The Works Outing

National Trust, Yorkshire
Sledmere House (Wikimedia Commons)

Sledmere House (Wikimedia Commons)

It was our Works Outing, our Grand Day Out, our Jolly.  It was a day we volunteers at the National Trust’s Fountains Abbey and Studley Royal had been waiting for: our reward (though not entirely free) for good behaviour over the past few months.  A coach would collect us and deliver us to spend time at two destinations well worth visiting over in East Yorkshire: Sledmere, and Burton Agnes.

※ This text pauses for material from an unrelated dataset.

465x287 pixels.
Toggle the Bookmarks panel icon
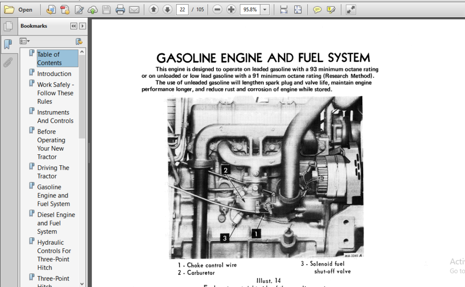click(8, 45)
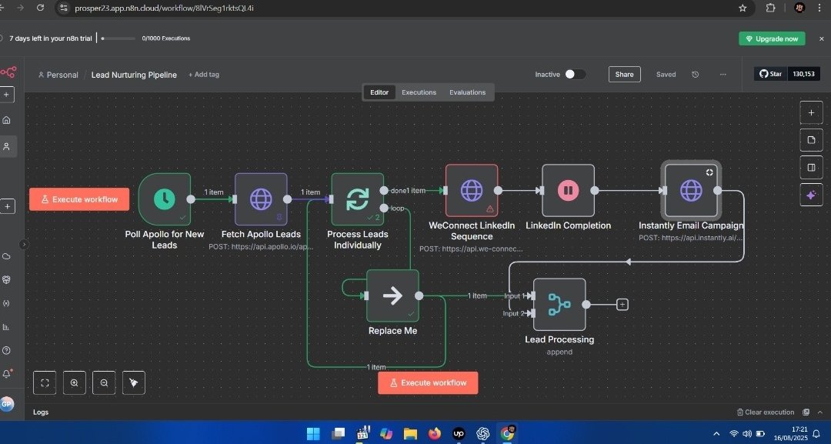Click the zoom in icon on canvas controls

[x=74, y=382]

Both places belong to – no, not a rival organisation: everyone concerned’s aim is to preserve and enhance our heritage for us, and for future generations – but a different one, the Historic Houses Association.  Both places are visited as much for their gardens as the houses themselves.

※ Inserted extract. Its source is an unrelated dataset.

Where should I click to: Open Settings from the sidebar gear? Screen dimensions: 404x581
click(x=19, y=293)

Well, just look at this.  This is the view from the coach window.

A very British view.

A very British view.

So much for the gardens then.  A real shame.  Sledmere‘s grounds are extensive, and offer cunningly tweaked panoramas of the surrounding countryside.  They were developed in the late 18th century by Capability Brown, then at the height of his popularity. Apparently unending vistas of manicured countryside, easy on the eye, were what was required.   The local village got in the way of the view?  Easy.  Move it and re-build it.  The villagers will get used to it.

A quick glance at the grounds from the library.

A quick glance at the grounds from the library.

We were able to admire the grounds from the protection of the house, but not so the planted areas, in particular the walled gardens. We favoured a nice cup of coffee and a home-made cake in the cafe instead. We’ll want to go back when the sun is shining.

Sir Christopher busied himself in having his house as well as his garden improved.  The plaster work designed by the celebrated Joseph Rose is said to be the finest in England.

Plasterwork ceiling.

Plasterwork ceiling.

As is the Long Library, extending the length of the building, a long, light-filled and elegant space.

The library.

The library.

There are curiosities too, such as the Turkish room designed for Sir Mark, 6th Baronet in 1913.  Every surface here is covered in specially designed Armenian tiles.

The Turkish room.

The Turkish room.

The house might have disappeared from view in 1911 though.  A catastrophic fire broke out while the 5th Baronet, Sir Tatton Sykes, was dining. He insisted on staying to finish his pudding. But estate workers, farm hands, villagers, children from the local school, anyone and everyone else turned to and dragged out furnishings, pictures, statues, china, carpets, even doors and banisters.  As muscular estate workers struggled out with the monstrously heavy copy of the Belvedere Apollo, the ceiling fell.  And since then, thanks to the detailed plan which survived, the whole thing has been meticulously restored.  You can read all about it here.

Off to Burton Agnes then.  This Tudor Renaissance hall was built between 1590 and 1610, and has remained within the same family for more than 400 years: the original Manor house was built as long ago as 1173.

Burton Agnes (Wikimedia Commons)

Burton Agnes (Wikimedia Commons)

It’s a family home, albeit a privileged one.  It’s a home which has been filled with everything from magnificent Jacobean carvings, Impressionist paintings, and more recent artworks.   This is a home that is lived in and loved.  Here’s a quick glimpse of what the visitor can see.  As to the award-winning walled garden, the woodland gardens … well, we didn’t visit those on this particularly soggy day.  We might be British, but we’re not that daft.  The house offered sufficient enjoyment, and the gardens will be there another day.